Senate Democrats said Thursday that Republicans were preventing votes on some of President Barack Obama's U.S. district court nominees, a game-changing tactic that would bring retaliation against a GOP president some day.
While some of Obama's lower court nominees have been branded judicial activists by Republicans, both parties have traditionally agreed they deserve a filibuster-free confirmation vote that needs a simple majority.
A filibuster is a blocking tactic that requires 60 votes in the 100-member Senate before there can be an up-or-down confirmation vote.
The strategy has been used by both parties to prevent votes on nominees to the higher-level federal appellate courts. U.S. District judges have been spared the tactic in deference to home state senators, who often work together to recommend nominees.
The political warning came from Democratic Sens. Sheldon Whitehouse and Patrick Leahy at the weekly meeting of the Senate Judiciary Committee, where five district court nominees were sent to the full Senate. Three had strong Republican objections.
Republicans assert they have every right to oppose nominees they consider liberal judicial activists, but the party's future strategy is unclear. While 30 of Obama's lower court nominees have been approved by the Senate, another 17 are waiting for a vote — including five approved in committee Thursday.
Whitehouse, D-R.I., said, "We are on a track right now to destroy a tradition of senatorial courtesy to the senators of the home state.
"Traditionally, when two home state senators approved a nominee...they got a straight up-or-down vote without procedural obstruction.
"Erecting a blockade for a district court nominee is a new threshold we will cross. Once that tiger is let out of a cage, it will never get back in."
He said if Republicans continue on this course, a GOP president one day may experience the same tactic.
Leahy, chairman of the Judiciary Committee, said, "I feel very strongly about what the senator is saying."
In late July, Democratic senators asked for unanimous agreement to vote up-or-down on all the court nominees then awaiting confirmation. Republicans objected, leaving Majority Leader Harry Reid with the alternative of taking no action or tying up the Senate by trying to round up 60 votes for each nominee to break a filibuster. Reid chose not to tie up the Senate.
Sen. Tom Coburn, R-Okla., responded to Whitehouse that he understood the warning but added, "The fact is, this hasn't happened. To be lectured on something that hasn't happened, I find it difficult to comprehend.
"I have no intention of filibustering a district court nominee and don't know of any other senator" planning the tactic.
Whitehouse said, "A warning after the fact is no longer a warning. Once we cross the threshold, we can't go back."
The top Republican on the Judiciary Committee, Sen.

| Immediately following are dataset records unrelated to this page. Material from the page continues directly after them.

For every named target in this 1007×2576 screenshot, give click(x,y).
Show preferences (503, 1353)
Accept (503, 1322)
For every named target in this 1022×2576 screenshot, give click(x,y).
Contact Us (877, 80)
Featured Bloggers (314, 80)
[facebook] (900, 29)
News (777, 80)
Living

Jeff Sessions of Alabama, said that while the views of home state senators should be considered, "I believe no judge should be given a lifetime appointment based solely" on the home state senators' support.
At the outset of the Judiciary meeting, Sessions said, "There is no question that the president, a former liberal law professor, intends to pack the courts with as many activists who will promote his vision of what America should be as he can.
"But Republicans will not stand quietly by and allow the rule of law in America to be historically altered by a federal judiciary that is agenda-oriented. If anything, we have been far too generous with our consent."
The nominees sent to the full Senate on Thursday with party splits are:
Edward Chen, nominated for the Northern District of California and Louis Butler, Jr., for the Western District of Wisconsin, both approved 12-7; and John McConnell Jr. for the District of Rhode Island, approved 13-6.
Two others were approved without opposition: Beryl Howell and Robert Wilkins, both to serve in the District of Columbia.